Sucul biyoçeşitlilik araştırması alanı bilimsel araştırma ders çalışıyor deniz ve temiz su biyolojik çeşitlilik.

Geliştirme

Sonra Dünya Zirvesi Rio'da, 1992 ve Biyolojik Çeşitlilik Sözleşmesi, dönem biyolojik çeşitlilik birçok ülkede ve uluslararası kuruluşlarda ve girişimlerde araştırma politikasının bir bileşeni haline gelmiştir. Ancak biyolojik çeşitlilik bir kavram değil, genel bir terimdir (Haila ve Kouki 1994); içeriği, birçok farklı metinde sağlanan tanımlardan anlaşılabileceği gibi oldukça çeşitli. Arasındaki ayrım çeşitlilik ve biyolojik çeşitlilik birçok çalışmada da oldukça belirsizdir. Biyoloji Diğer birçok konuda olduğu gibi Ekoloji ve Evrim Biyoçeşitlilik çalışmalarına hem küresel hem de bölgesel ölçeklerde hakim olan paradigmalar esas olarak karasal belirgin ayırt edici özelliklerine rağmen çevre deniz biyoçeşitlilik ve gerçeği suda yaşayan (temiz su & deniz ) çevre, Dünya yüzeyinin üçte ikisinden fazlasını kaplar (Vanaverbeke ve diğerleri 1997, Gessner ve diğerleri 2004). Deniz organizmaları, biyosferi sürdüren ve gıda ve doğal maddelerin üretimi, atıkların asimilasyonu ve suların düzenlenmesi dahil olmak üzere insanlığın refahı için gerekli olan çeşitli ürün ve işlevleri sağlayan birçok biyo-jeokimyasal süreçte önemli roller oynamaktadır. dünyanın iklimi. Deniz organizmalarının aracılık ettiği herhangi bir işlemin hızı ve verimliliği ile bunların sağladıkları mal ve hizmetlerin yelpazesi, organizmalar arasındaki etkileşimler ve organizmalar ile çevreleri arasındaki etkileşimler tarafından belirlenir; ve bu nedenle biyolojik çeşitlilik (Gaston 1996, Gaston ve Spicer 1998). Bu ilişkiler henüz nicelleştirilmedi ve şu anda sonuçlarını tahmin edemiyoruz. biyolojik çeşitliliğin kaybı ekolojik, ekonomik veya sosyal açıdan çevresel değişimden kaynaklanmaktadır (Walker, 1992, Lawton ve Brown, 1994, Ehrlich ve Ehrlich, 1981, Lawton, 1994, Vitousek ve Hooper 1994). Tür çeşitliliğinin deniz ekosistemlerinin üretkenliği üzerindeki etkisi büyük ölçekte hala belirsizdir (Cardinale ve diğerleri 2004).

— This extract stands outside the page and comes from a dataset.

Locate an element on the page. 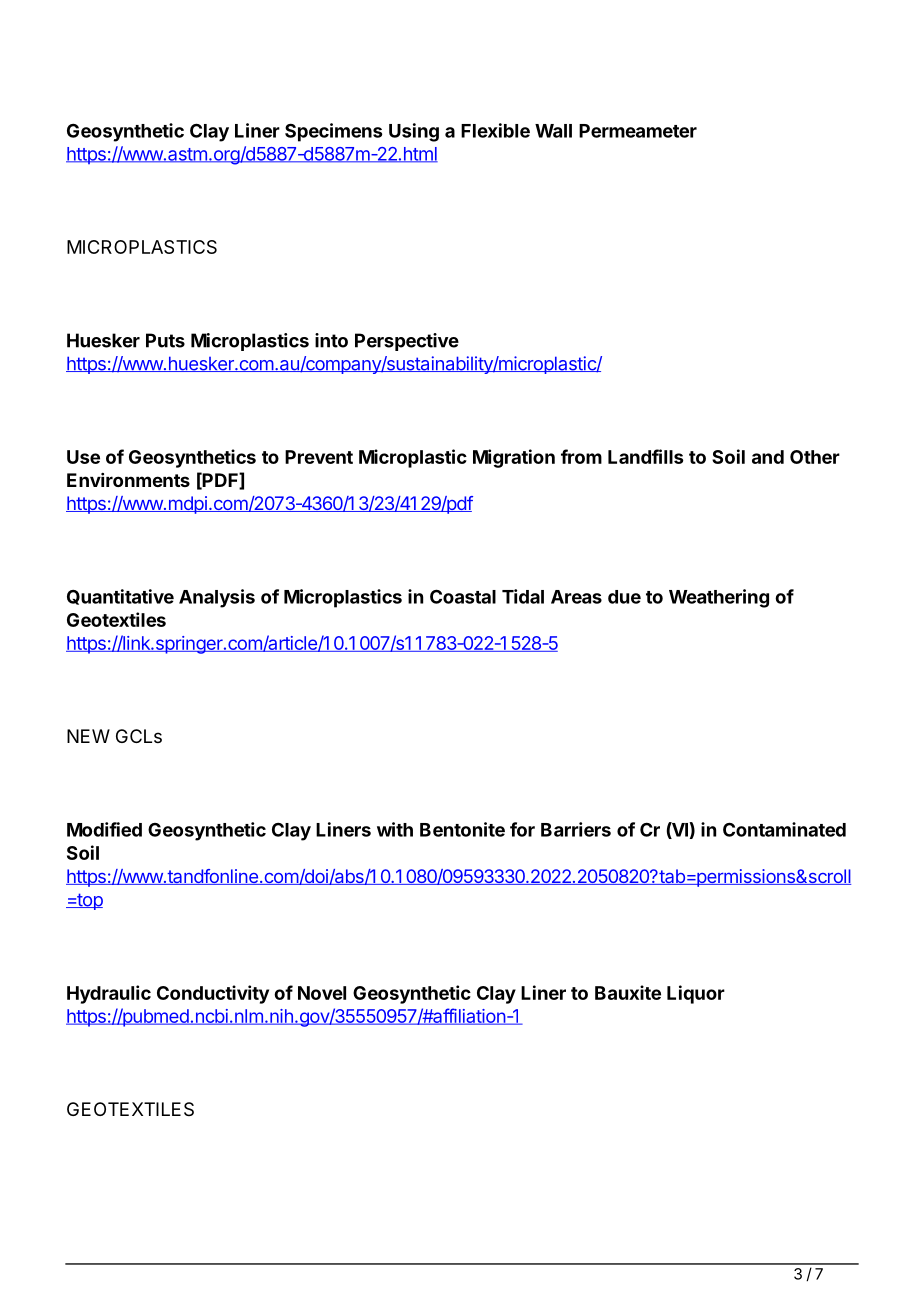 This page has width=924, height=1308. Conductivity is located at coordinates (213, 994).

Karasal ve deniz biyoçeşitliliği

Karasal paradigmalar mutlaka deniz biyotası için geçerli değildir. Sucul biyoçeşitliliğin rolü ve düzenlenmesi konusundaki anlayışımız, karasal biyoçeşitliliğin çok gerisindedir, öyle ki, deniz kaynaklarının korunması ve sürdürülebilir kullanımı gibi yönetim konularını desteklemek için yeterli bilimsel bilgiye sahip değiliz. Bu paradigmaların çoğu, karasal ekosistemlerdeki farklılıklar nedeniyle deniz durumuna uygulanamayabilir (Heip ve diğerleri 1998, Gessner ve diğerleri 2004). Daha yüksek bir tür tropik seviye karada olduğundan daha çok denizde sömürülüyor. Deniz biyolojik çeşitliliğinin sömürülmesi de karada olduğundan çok daha az yönetilmektedir (Heip ve diğerleri 1998, Giller ve diğerleri 2004). Denizdeki çevresel değişim, hem zamansal hem de mekansal olarak karadan çok daha düşük bir sıklığa sahiptir. Deniz sistemleri karasal sistemlerden daha açıktır ve türlerin dağılması, karada olduğundan çok daha geniş aralıklarda meydana gelebilir (Heip ve diğerleri, 1998). Ana deniz birincil üreticileri çok küçüktür ve genellikle hareketlidir, oysa karada birincil üreticiler büyük ve durağandır. Mevcut otlayıcı stoğu, denizdeki birincil üreticilere göre daha yüksektir, karadaki durumun tersi. Okyanusun en büyük bölümünde, sığ yüzey katmanlarının altında hiç fotosentez meydana gelmez (Heip ve diğerleri 1998, Giller ve diğerleri 2004). Ek olarak, havadan, karadan ve tatlı sudan kaynaklanan kirlilik nihayetinde denize girer ve bu nedenle deniz biyoçeşitliliği dünyadaki kirleticilere en çok maruz kalır ve bu kirleticilerin kaderini kritik bir şekilde etkiler (Heip ve diğerleri, 1998). biyoçeşitlilik. Bir bölgenin biyolojik çeşitliliği için alınan koruma önlemleri, bilim ve toplum tarafından değerlendirildiği üzere ekolojik, ekonomik ve sosyal öneme sahip alanlara da bağlıdır (Wackernagel ve diğerleri 1999, Constanza 1997, CDB 1992). Öte yandan, genellikle bazı türler için koruma önlemleri alınırken, neredeyse hiç ticari değeri olmayan türlerin neredeyse fark edilmeden neslinin tükendiği birkaç durum vardır (Casey ve Myers 1998).